For decades, presidents-elect have been allowed to receive sensitive national security information from the nation’s intelligence agencies well before Inauguration Day. It is a practice rooted in the idea that voters have chosen the person who will lead the country and that no additional oversight is required beyond swearing-in.

When asked Thursday whether Biden was concerned that Trump would divulge secrets, White House press secretary Karine Jean-Pierre said she “wouldn’t get into speculation” about what Trump might do with the classified information he provided her, and she referred TIME’s question to the office. of the director of national intelligence, who will be responsible for briefing Trump on the country’s closely monitored operations.

“ODNI is acting in accordance with the tradition, in place since 1952, of providing intelligence information to the President-elect,” an ODNI spokesperson said.

Gregory Treverton, who chaired the National Intelligence Council from 2014 to 2017, called Trump’s history of showing classified information to others as a souvenir, without regard to who he might put, “scary.” in danger in the process. The situation will pose a major challenge for intelligence officials who are working to hide how they collected information and protect sources who might have risked their lives, he said. “For a profession that is so disciplined, so nonpartisan, and so attentive to politics, to confront someone who violates all of those standards is horrible,” Treverton says.

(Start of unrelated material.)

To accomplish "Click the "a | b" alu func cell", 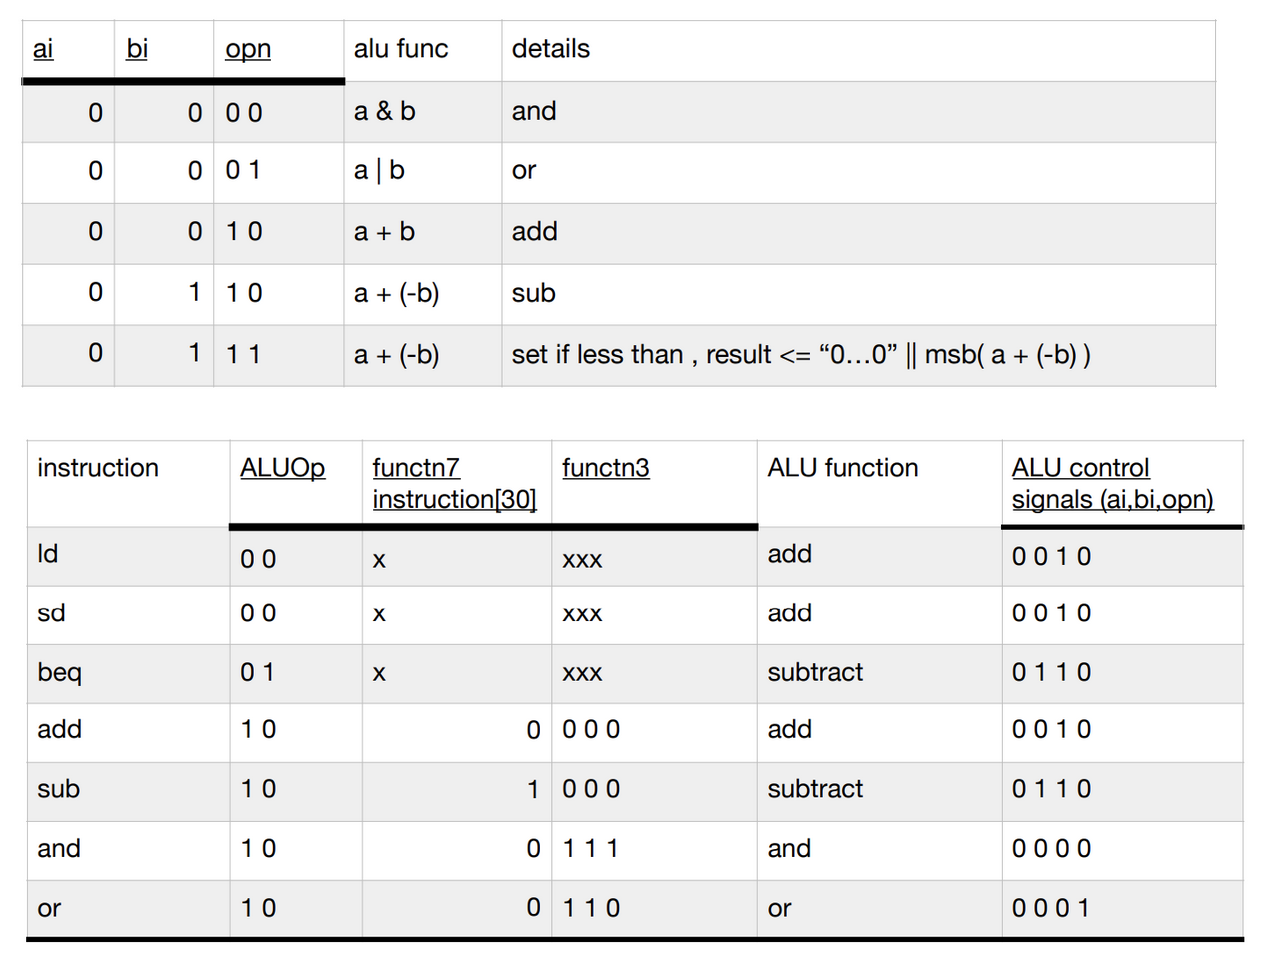I will pos(379,171).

Before a presidential election, Democratic and Republican candidates typically sign an agreement with the General Services Administration in the final months of the campaign to obtain information from key federal agencies. This is intended to ensure that the winning candidate can get a head start in hiring and prepare to take on the nation’s toughest problems. But Trump’s team decided not to sign that deal before Election Day and is only now negotiating terms under which its aides will be able to use federal offices and look under the hood of federal government operations.

“Trump-Vance transition attorneys continue to collaborate constructively with Biden-Harris administration attorneys regarding all agreements contemplated by the Presidential Transition Act. We will keep you updated once a decision is made,” Brian Hughes, a spokesperson for the Trump-Vance transition, said in a statement sent to TIME.

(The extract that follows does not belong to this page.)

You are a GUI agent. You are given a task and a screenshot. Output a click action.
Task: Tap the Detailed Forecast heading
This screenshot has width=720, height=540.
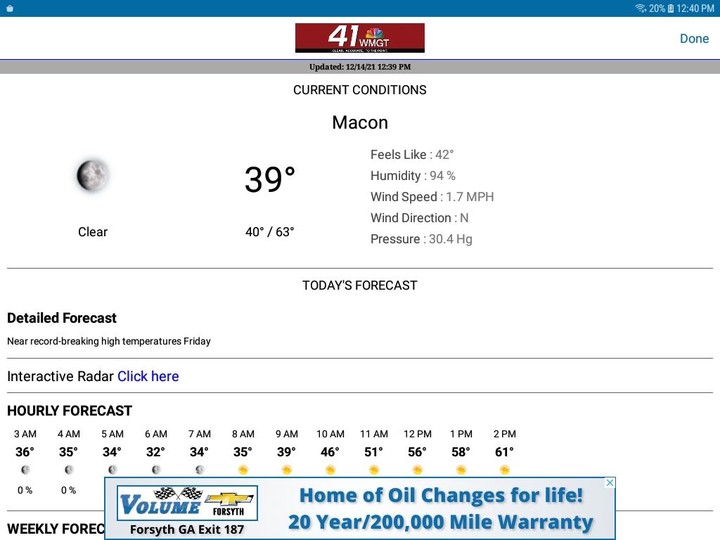coord(62,318)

Members of the new president’s staff generally must pass a screening to obtain the security clearance necessary to access classified information. Assistants typically must sign agreements promising to protect sensitive information and go through a background check. Last month, the New York Times reported that some Trump advisers had proposed bypassing these traditional background checks and immediately granting security clearances to many Trump appointees.